Texas Triangles
Women take center stage in these juicy beach reads about the strayed bonds of friendship
Friendship triangles can be far deeper than love triangles, Texas novelists Amanda Eyre Ward and May Cobb show us in their newest novels.
Ward, whose New York Times-bestselling The Jetsetters was a Reese’s Book Club selection, and Cobb, whose The Hunting Wives was a 2021 Book of the Month pick, both know their way around a twisty novel with multiple points of view. And their new books both spotlight mothers who roller-coaster their way through tragedy, illuminating how women’s friendships shift, evolve and fracture.

Ward sets The Lifeguards in her adopted hometown of Austin, and right away there’s trouble on the horizon. Liza, Annette and Whitney are enjoying a wine-soaked night as their teen boys skitter off on bikes down the greenbelt that snakes through the park at the center of town. They return, breathless, with news: There’s a woman’s body down there.
“What choice did we have?” Liza thinks. “We promised we believed them.”
The lifeguards have their own secrets, but so do Liza, Annette and Whitney, who met when they were pregnant with their 15-year-olds. Liza’s hiding the truth about her son’s father. Whitney’s worried about how the news will affect her real estate business and, increasingly, about her daughter’s propensity for cruelty. Annette is privately annoyed with her nouveau riche husband’s insistence on throwing an over-the-top bash to celebrate her recently acquired citizenship, but pragmatic enough to stuff down those thoughts.
In chapters that alternate between the three women’s points of view as well as a police detective assigned to the murder, Ward excavates their feelings about each other, their families and motherhood itself. Her novel’s soul is in these emotions, full of complexity. She lets her characters be petty and anxious–towards themselves as well as others–in addition to the fierce protectors that the novel’s title implies.

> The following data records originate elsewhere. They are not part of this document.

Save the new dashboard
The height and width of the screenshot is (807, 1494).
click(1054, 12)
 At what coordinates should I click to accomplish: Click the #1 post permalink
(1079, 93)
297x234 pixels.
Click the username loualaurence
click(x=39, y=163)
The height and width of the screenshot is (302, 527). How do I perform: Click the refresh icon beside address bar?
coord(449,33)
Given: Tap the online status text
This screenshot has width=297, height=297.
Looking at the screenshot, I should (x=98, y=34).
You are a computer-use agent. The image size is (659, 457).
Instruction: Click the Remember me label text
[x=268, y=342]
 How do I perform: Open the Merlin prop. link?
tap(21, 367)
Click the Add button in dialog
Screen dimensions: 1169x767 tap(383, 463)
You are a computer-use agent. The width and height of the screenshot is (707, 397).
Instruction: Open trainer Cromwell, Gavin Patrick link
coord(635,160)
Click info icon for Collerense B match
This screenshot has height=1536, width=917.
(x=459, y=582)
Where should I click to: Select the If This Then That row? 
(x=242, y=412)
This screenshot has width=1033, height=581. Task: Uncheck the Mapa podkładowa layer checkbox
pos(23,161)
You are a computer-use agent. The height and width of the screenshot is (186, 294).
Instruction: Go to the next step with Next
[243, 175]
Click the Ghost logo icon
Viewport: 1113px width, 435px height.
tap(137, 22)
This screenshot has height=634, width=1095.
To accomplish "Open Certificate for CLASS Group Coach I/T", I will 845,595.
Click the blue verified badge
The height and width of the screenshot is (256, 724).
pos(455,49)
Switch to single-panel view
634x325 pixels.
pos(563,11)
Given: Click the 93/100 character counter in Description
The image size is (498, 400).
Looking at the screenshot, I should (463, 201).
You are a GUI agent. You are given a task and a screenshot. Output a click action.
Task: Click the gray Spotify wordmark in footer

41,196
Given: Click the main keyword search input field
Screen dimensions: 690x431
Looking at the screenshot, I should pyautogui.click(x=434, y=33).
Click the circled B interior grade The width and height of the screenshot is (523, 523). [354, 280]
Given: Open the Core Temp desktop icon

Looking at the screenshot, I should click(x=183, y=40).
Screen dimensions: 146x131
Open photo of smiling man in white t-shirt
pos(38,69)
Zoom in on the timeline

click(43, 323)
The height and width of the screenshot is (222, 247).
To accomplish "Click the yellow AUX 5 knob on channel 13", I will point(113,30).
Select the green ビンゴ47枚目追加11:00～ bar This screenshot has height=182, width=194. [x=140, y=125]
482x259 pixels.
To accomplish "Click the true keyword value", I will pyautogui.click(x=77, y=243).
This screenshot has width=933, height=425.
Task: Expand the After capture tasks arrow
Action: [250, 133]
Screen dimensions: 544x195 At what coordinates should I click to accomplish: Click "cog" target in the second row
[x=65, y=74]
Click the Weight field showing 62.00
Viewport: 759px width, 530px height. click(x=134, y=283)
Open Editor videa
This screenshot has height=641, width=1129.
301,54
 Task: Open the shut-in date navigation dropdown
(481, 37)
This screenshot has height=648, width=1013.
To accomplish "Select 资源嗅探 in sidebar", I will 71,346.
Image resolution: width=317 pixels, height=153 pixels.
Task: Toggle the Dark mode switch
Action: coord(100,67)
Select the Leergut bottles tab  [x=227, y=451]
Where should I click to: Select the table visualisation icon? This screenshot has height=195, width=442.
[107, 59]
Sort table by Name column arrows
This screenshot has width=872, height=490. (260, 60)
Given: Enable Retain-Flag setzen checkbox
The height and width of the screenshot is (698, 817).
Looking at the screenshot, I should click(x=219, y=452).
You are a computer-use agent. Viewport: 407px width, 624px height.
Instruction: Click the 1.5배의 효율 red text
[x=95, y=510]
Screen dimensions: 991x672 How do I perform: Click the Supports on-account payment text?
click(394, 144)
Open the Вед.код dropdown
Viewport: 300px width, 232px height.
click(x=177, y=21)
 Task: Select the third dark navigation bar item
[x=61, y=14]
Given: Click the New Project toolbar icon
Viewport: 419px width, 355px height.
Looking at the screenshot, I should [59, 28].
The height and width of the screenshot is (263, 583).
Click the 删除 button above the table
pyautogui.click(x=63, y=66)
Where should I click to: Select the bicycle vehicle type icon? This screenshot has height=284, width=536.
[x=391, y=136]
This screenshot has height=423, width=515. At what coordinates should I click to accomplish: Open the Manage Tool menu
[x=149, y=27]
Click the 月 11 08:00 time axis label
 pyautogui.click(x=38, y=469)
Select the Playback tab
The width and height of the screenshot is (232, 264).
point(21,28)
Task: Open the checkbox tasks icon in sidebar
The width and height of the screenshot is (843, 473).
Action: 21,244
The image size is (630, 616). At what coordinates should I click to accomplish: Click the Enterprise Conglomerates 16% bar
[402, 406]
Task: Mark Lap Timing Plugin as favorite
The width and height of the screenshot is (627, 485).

Tragedy begets more tragedy, but Ward leaves her readers with indelible portraits of these women and the lengths they’ll go to in order to maintain what they believe is theirs.
The lengths women will go to also command center stage in Cobb’s My Summer Darlings, an undeniably steamy romp of a thriller.
Cobb’s three women live in small-town East Texas. There’s newly divorced Jen, arty Cynthia and flirty Kittie. They too share a bond fortified by boozy nights, and they’ve got plenty to dish about once hot, vaguely European stranger Will moves there.

In lesser hands this setup would be a run-of-the-mill beach read, anchored in the knowledge from early on that Will is bad news. But Cobb has far more to parse, including the women’s collective capacity for self-denial and their dissatisfaction with the safety of married life. All three talk themselves out of their doubts about Will, and two betray their friendship mightily.
Kittie and Cynthia nimbly shift alliances to serve their own desires, and mostly have fun doing it, though Cobb also reveals the insecurities that drive their behavior. As in The Hunting Wives, the women of My Summer Darlings embrace their urges instead of suppressing them, letting boredom and hormones fuel some mighty poor decisions.
It’s fascinating to see how Cobb maps all their journeys with care, as the links between them strain. Her women may be hot messes, but they’re never one-dimensional. And she’s as interested in their relationships with their teen children as she is with their connections with other adults.
Yes, there are men in these novels — detective Salvatore has some fine moments in The Lifeguards — but the stars here are the women, in all their chaotic glory. Both books plumb the choices we make or sometimes fantasize about, with the devastating consequences safely on the page.